Common Misconceptions

"A widely-used benchmark is automatically a good benchmark." Popularity is not validity. MNIST remained a standard benchmark long after it ceased to discriminate between modern architectures. Similarly, popular agent benchmarks can saturate or become gamed without anyone noticing until meta-evaluation is applied.
"If scores are improving, the evaluation is working." Scores can improve because the evaluation is being gamed rather than because agents are genuinely getting better. Meta-evaluation distinguishes real capability improvement from benchmark overfitting by checking correlation with independent measures.
"Refreshing the benchmark invalidates historical comparisons." A well-designed refresh strategy maintains anchor tasks for longitudinal comparison while rotating discriminative tasks.
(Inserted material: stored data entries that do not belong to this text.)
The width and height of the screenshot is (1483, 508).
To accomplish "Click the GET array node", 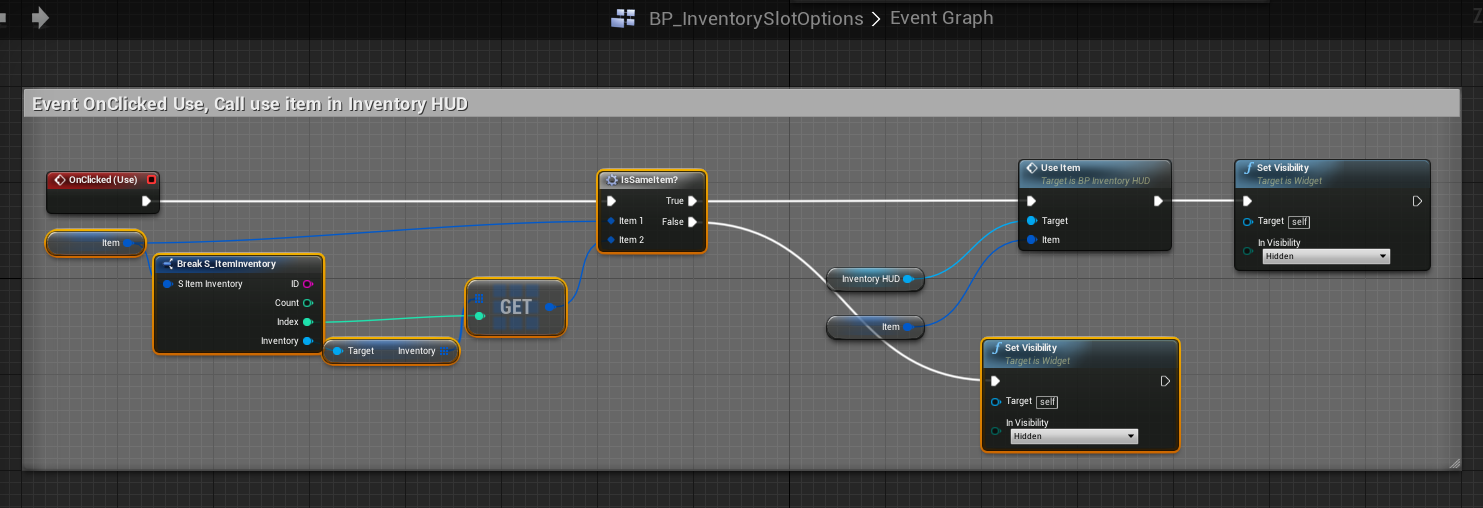I will (515, 307).
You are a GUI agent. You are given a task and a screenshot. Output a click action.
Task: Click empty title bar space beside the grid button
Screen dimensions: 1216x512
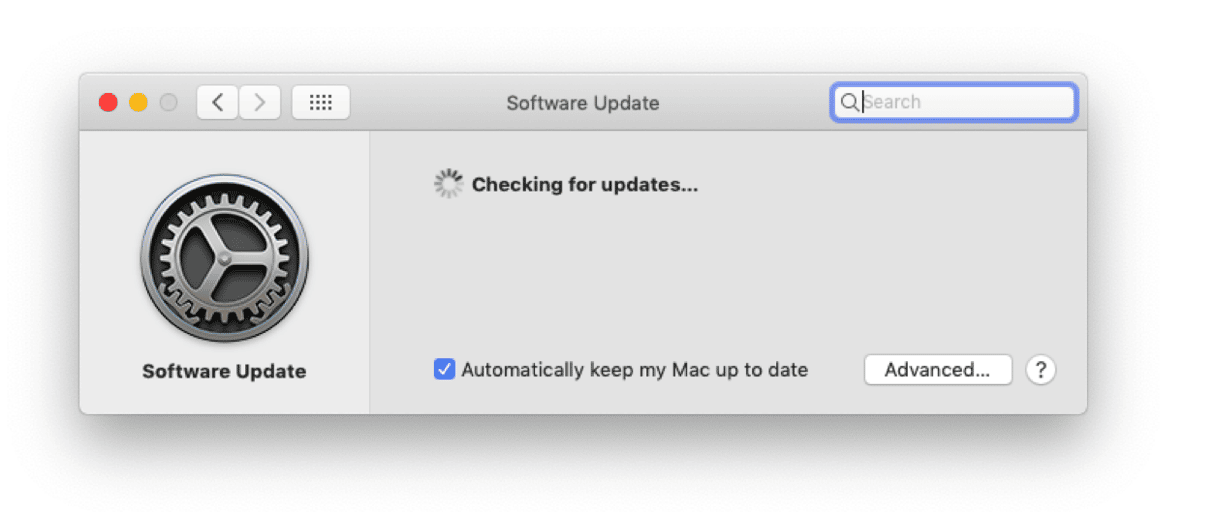tap(420, 102)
The alternative -- keeping a stale benchmark forever -- invalidates future comparisons much more thoroughly.
"Meta-evaluation is too expensive." A basic sensitivity study (3 degradation levels, 2 reruns) costs 5x the base evaluation. This is cheap insurance against the much larger cost of optimizing against a broken metric for months.

Connections to Other Concepts

variance-decomposition.md -- High evaluator variance reduces test-retest reliability, a primary meta-evaluation concern.
stratified-evaluation-design.md -- Discriminative power may vary across strata; meta-evaluation should be stratified as well.
effect-size-and-practical-significance.md -- The MDE of the evaluation suite determines the smallest meaningful difference it can detect.
sample-size-and-power-analysis.md -- Sensitivity analysis is exactly power analysis applied to the evaluation suite itself.
regression-detection-statistics.md -- The false alarm rate from specificity analysis informs the calibration of regression detection thresholds.
../08-evaluation-tooling-and-infrastructure/evaluation-reporting.md -- Meta-evaluation results should be reported alongside agent evaluation results.
../10-frontier-research-and-open-problems/benchmark-saturation.md -- Benchmark saturation is the most common failure mode that meta-evaluation detects.